The crest factor, or peak-to-RMS ratio, is a signal metric to quantify the dynamic range of a signal. It provides a link between its RMS value and its peak value. Because the RMS value is often known or easily measurable, the crest factor provides a means of quickly estimating its peak value.

It’s often used when specifying an analog-to-digital converter (ADC) to avoid exceeding the range of the converter, yet still provides sufficient resolution of the signal about its RMS value. The parameter is also useful in data-recovery applications to estimate the peak-to-peak jitter from its RMS value to avert bit errors or when specifying an amplifier to avoid intermodulation distortion at signal peaks.

For a random signal with a Gaussian probability distribution, the peak-to-RMS ratio depends on the sample size and isn’t limited to a maximum value. For example, with a sample size of 1,000, the average peak-to-RMS value will be about 3.3. If the sample size increases to 10,000, the average peak-to-RMS value rises to about 3.9.
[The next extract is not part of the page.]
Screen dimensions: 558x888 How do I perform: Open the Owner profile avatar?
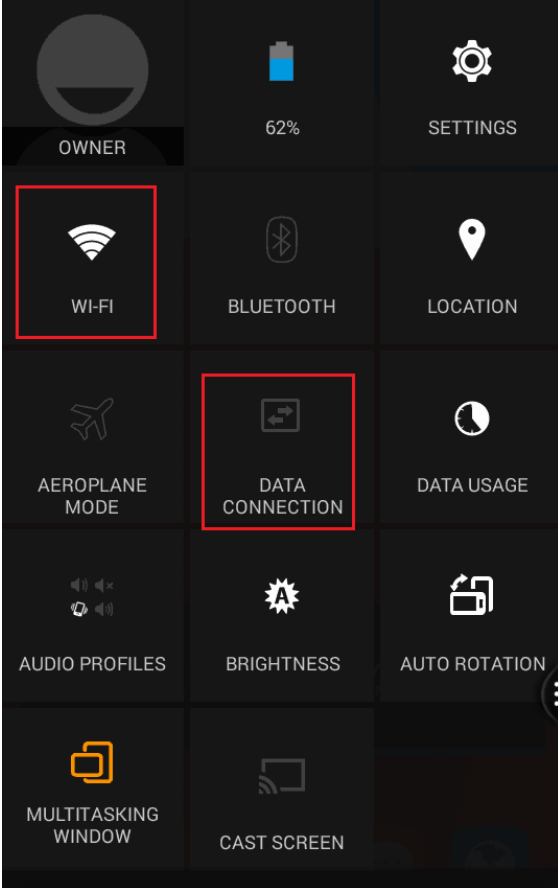[x=92, y=70]
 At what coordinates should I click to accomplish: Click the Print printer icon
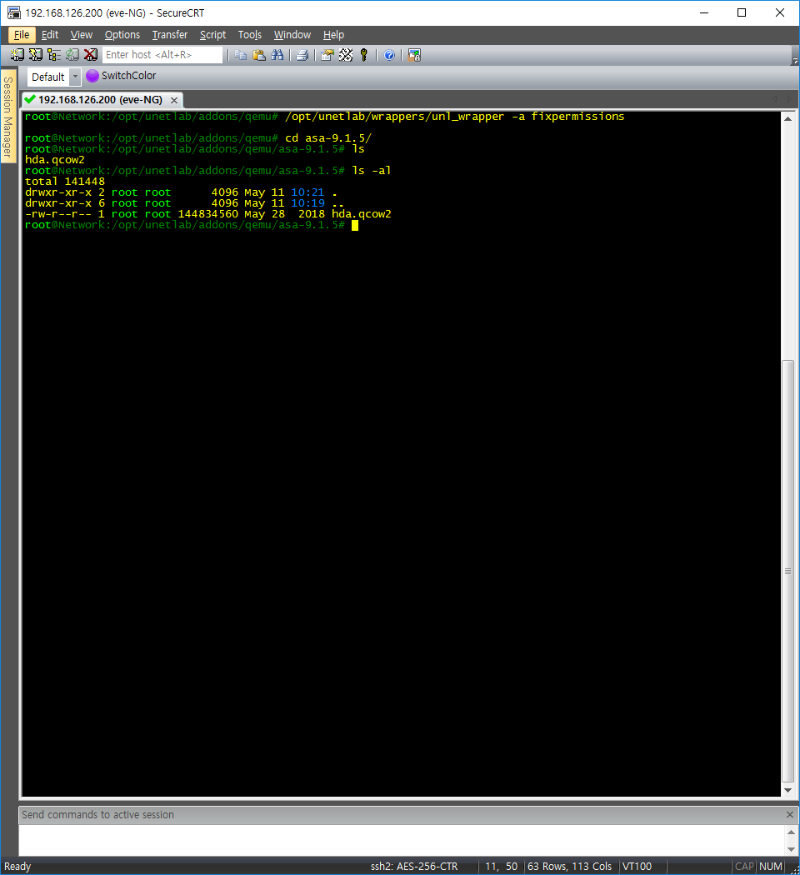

For a bounded deterministic signal, the peak-to-RMS value can usually be computed and has a maximum value. For the sum of bounded deterministic signals, the behavior of the peak-to-RMS ratio as a function of the number of addends isn’t as clear.

One case of interest is the sum of sinusoids of various amplitudes and frequencies. This type of signal is frequently observed in the phase-noise characteristic of a signal or the frequency spectrum of a mixer. In the case of phase noise, each tone contributes to the total deterministic jitter. Although the total RMS value of the tones can be computed, the peak-to-peak value can’t be determined from the phase-noise data.

However, if the peak-to-RMS ratio for a sum of random sinusoids is known, then the peak-to-peak deterministic jitter can be estimated from its RMS value. To this end, this article presents a study of the peak-to-RMS ratio for a sum of sinusoids with random parameters.

References 1 and 2 suggest the central limit theorem may be used to determine the nature of a sum of bounded deterministic functions. We include a discussion of the validity of using the central limit theorem in this application.

RMS, Peak-to-Peak, and Peak-to-RMS of Sinusoidal Signals

Equation 1 relates the RMS value of a single sinusoid to its amplitude Ao. For the sample of a signal composed of the sum of N sinusoids with different frequencies, and where multiple periods of each frequency are in the sample, Equation 2 relates its RMS value to the RMS value of each individual sinusoid.

This relationship follows since the total power of a sum of sinusoids at different frequencies is the sum of the power of each of its component sinusoids as illustrated in Figure 1.

The peak-to-peak value of a single sinusoid is related to its RMS value by Equation 3 and its peak-to-RMS ratio is a constant as shown in Equation 4. However, the peak-to-peak value of a sum of N arbitrary amplitude, phase, and frequency sinusoids isn’t uniquely related to its RMS value. Intuitively, the phases and frequencies of the various sinusoids can add constructively or destructively and the amplitude of one or more tones may dominate. Hence, the peak-to-peak value isn’t simply the sum of the individual peak-to-peak sinusoids.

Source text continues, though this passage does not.